Fragmento
----------
26 de abril de 2013

¡Cooperamos con Cristo!

Texto del Evangelio (Mt 5,13-16)


En aquel tiempo, Jesús dijo a sus discípulos: «Vosotros sois la sal de la tierra. Mas si la sal se desvirtúa, ¿con qué se la salará? Ya no sirve para nada más que para ser tirada afuera y pisoteada por los hombres. Vosotros sois la luz del mundo. No puede ocultarse una ciudad situada en la cima de un monte. Ni tampoco se enciende una lámpara y la ponen debajo del celemín, sino sobre el candelero, para que alumbre a todos los que están en la casa. Brille así vuestra luz delante de los hombres, para que vean vuestras buenas obras y glorifiquen a vuestro Padre que está en los cielos».



COMENTARIO:


  San Mateo nos trae, en su Evangelio, las palabras de Jesús sobre cual debe ser la actuación, la vida y el verdadero sentido de todos aquellos que nos llamamos cristianos. Las imágenes que usa el Señor de la sal y la luz, reflejan las condiciones que deben cumplir aquellos que viven las bienaventuranzas, porque son discípulos del Maestro.
----------
Entradas de datos guardadas
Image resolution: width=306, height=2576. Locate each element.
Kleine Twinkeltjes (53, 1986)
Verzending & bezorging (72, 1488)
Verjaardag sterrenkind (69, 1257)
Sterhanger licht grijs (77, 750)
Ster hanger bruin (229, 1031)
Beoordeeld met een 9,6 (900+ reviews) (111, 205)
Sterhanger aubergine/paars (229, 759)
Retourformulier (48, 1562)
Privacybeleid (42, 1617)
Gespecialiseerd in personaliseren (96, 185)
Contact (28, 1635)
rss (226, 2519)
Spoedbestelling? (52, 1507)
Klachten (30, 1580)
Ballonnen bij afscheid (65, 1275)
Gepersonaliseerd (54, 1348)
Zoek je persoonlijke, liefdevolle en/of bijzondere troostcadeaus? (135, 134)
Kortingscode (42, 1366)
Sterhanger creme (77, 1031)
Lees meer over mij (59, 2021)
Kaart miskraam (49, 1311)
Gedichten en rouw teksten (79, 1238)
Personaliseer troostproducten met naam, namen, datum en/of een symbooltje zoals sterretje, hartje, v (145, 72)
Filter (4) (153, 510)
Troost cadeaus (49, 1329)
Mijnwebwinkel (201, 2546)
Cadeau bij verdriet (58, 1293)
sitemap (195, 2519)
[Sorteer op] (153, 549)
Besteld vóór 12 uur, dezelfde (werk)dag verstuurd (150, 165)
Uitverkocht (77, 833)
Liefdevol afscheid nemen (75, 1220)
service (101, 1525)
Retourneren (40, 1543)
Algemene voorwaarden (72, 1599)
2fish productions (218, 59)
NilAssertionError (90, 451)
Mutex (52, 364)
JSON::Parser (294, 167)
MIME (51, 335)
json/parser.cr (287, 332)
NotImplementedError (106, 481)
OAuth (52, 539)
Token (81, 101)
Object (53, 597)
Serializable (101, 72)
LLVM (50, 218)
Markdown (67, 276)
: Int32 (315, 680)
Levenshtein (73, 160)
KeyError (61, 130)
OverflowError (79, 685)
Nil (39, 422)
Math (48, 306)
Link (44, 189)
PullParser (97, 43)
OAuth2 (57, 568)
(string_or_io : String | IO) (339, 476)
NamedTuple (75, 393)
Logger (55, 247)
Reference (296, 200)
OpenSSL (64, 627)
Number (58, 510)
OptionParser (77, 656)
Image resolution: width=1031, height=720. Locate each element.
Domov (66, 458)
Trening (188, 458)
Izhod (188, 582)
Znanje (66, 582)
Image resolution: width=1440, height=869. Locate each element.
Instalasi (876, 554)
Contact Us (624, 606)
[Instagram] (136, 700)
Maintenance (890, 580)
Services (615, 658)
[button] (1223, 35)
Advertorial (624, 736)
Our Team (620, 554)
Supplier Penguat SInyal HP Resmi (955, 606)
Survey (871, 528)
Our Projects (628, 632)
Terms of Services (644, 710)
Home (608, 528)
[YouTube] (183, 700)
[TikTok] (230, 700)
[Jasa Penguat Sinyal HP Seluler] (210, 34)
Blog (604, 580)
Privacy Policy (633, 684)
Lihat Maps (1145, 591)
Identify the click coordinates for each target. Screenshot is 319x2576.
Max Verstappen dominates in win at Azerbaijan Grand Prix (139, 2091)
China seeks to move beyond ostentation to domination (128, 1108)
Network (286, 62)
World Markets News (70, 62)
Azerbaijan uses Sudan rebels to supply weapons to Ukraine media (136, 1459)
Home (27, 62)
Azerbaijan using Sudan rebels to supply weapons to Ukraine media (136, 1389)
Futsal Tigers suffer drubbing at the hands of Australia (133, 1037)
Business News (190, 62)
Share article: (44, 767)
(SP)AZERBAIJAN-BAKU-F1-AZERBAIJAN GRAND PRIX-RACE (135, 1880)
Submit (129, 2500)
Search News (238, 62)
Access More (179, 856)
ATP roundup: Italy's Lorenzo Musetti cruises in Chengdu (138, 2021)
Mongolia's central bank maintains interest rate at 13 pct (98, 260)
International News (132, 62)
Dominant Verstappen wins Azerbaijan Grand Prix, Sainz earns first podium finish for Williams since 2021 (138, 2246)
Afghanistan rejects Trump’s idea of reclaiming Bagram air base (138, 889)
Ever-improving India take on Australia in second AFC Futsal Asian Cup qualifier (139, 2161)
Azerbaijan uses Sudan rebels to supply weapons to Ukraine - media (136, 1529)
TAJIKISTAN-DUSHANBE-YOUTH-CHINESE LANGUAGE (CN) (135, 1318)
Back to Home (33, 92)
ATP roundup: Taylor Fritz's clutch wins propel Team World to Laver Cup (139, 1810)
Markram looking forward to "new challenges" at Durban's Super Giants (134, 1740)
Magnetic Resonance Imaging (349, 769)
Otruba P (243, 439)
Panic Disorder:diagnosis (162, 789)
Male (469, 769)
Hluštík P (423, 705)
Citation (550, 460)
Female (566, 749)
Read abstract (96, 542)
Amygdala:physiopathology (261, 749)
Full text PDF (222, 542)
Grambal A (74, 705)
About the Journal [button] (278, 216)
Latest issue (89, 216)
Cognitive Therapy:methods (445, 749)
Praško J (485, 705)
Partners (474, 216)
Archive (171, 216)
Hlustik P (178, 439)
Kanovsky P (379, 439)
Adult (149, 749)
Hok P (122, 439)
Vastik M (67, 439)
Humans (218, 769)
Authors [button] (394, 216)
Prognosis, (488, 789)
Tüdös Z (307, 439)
----------
Tarea propuesta
Continúa el comentario al Evangelio de la sal y la luz a partir de su última frase. El listado es material aparte y no forma parte del texto.

Respuesta final
  Lo primero que me llama la atención, sobre todo porque hay quien afirma que la sola fe nos salva, son las palabras en las que Jesús nos recuerda que la luz debe alumbrar las buenas obras que hacemos ante los hombres y con las que glorificamos al Padre que está en los cielos. Sí; las obras son una respuesta, una consecuencia y una expresión de nuestra forma de ser, de creer, de amar y de pensar… Las obras son la realidad visible de nuestra fe invisible y, por ello, la confirmación ante los hombres de que nuestras palabras se fundamentan en la Verdad que vivimos: en la unidad de vida.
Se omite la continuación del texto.